■ What you are asked to do: Filter the data below and copy out every line that contains the word "height".

■ Available records:

= = = = =

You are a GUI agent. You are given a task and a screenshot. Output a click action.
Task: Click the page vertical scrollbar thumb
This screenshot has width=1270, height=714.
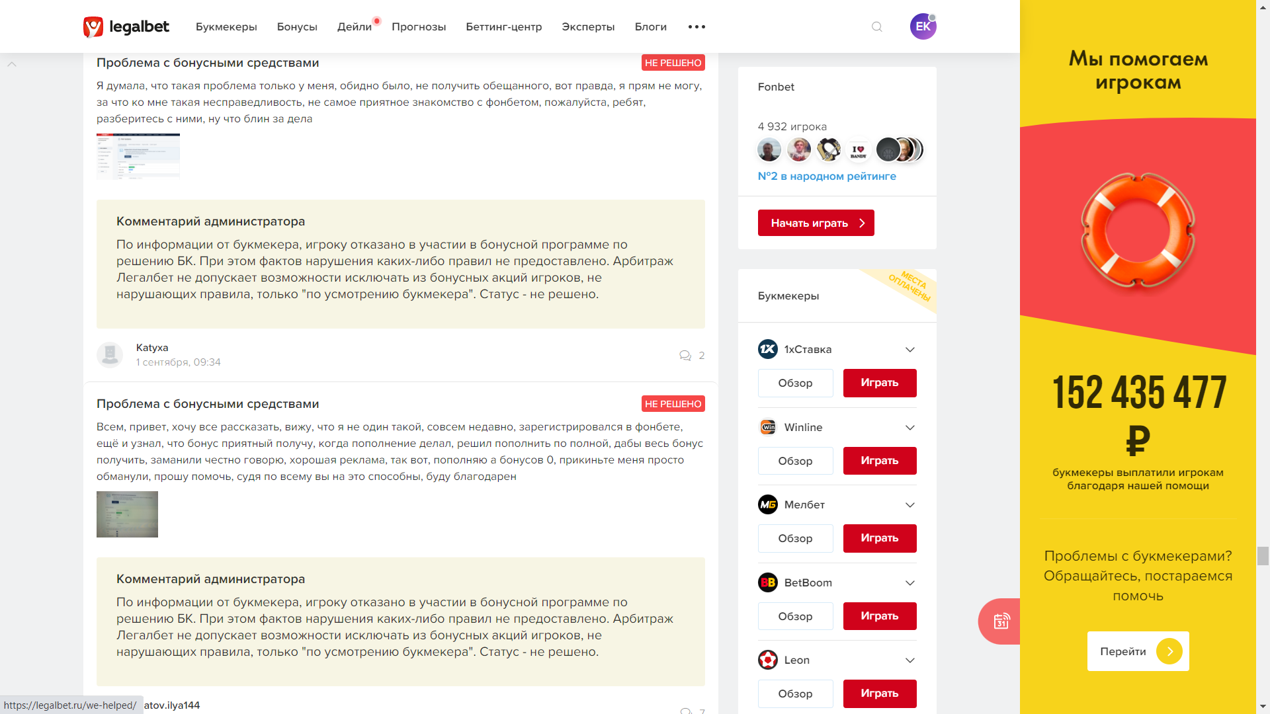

= = = = =

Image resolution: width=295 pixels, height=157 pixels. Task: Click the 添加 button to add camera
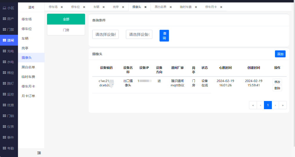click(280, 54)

= = = = =

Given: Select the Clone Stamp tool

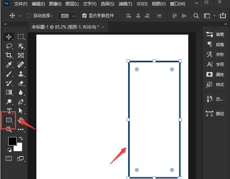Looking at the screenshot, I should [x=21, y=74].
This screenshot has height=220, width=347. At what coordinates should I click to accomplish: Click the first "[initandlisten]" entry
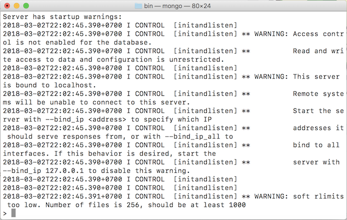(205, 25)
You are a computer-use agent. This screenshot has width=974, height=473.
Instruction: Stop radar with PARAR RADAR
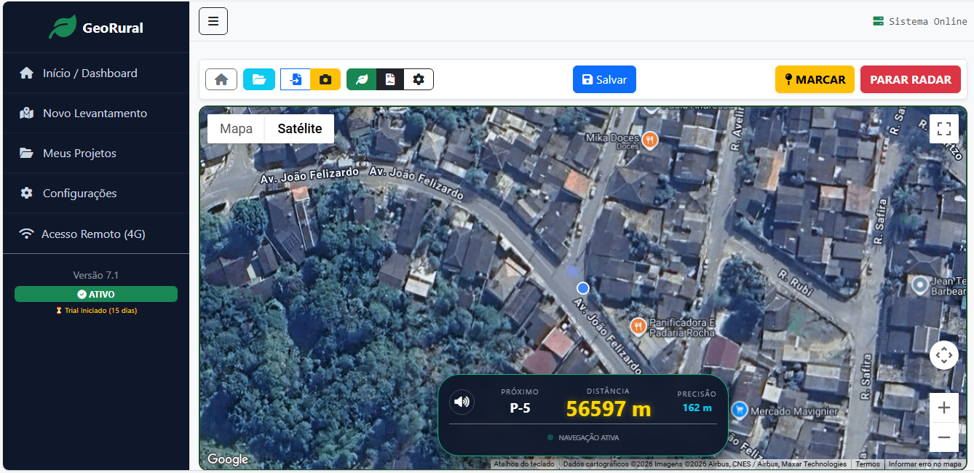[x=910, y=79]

= = = = =

■ Solution to this exercise:
This screenshot has width=1270, height=714.
Image resolution: width=295 pixels, height=157 pixels. Task: Click the 添加 button to add camera
This screenshot has height=220, width=347. At what coordinates should I click to accomplish: Click the first "[initandlisten]" entry
You are a computer-use agent. This screenshot has width=974, height=473.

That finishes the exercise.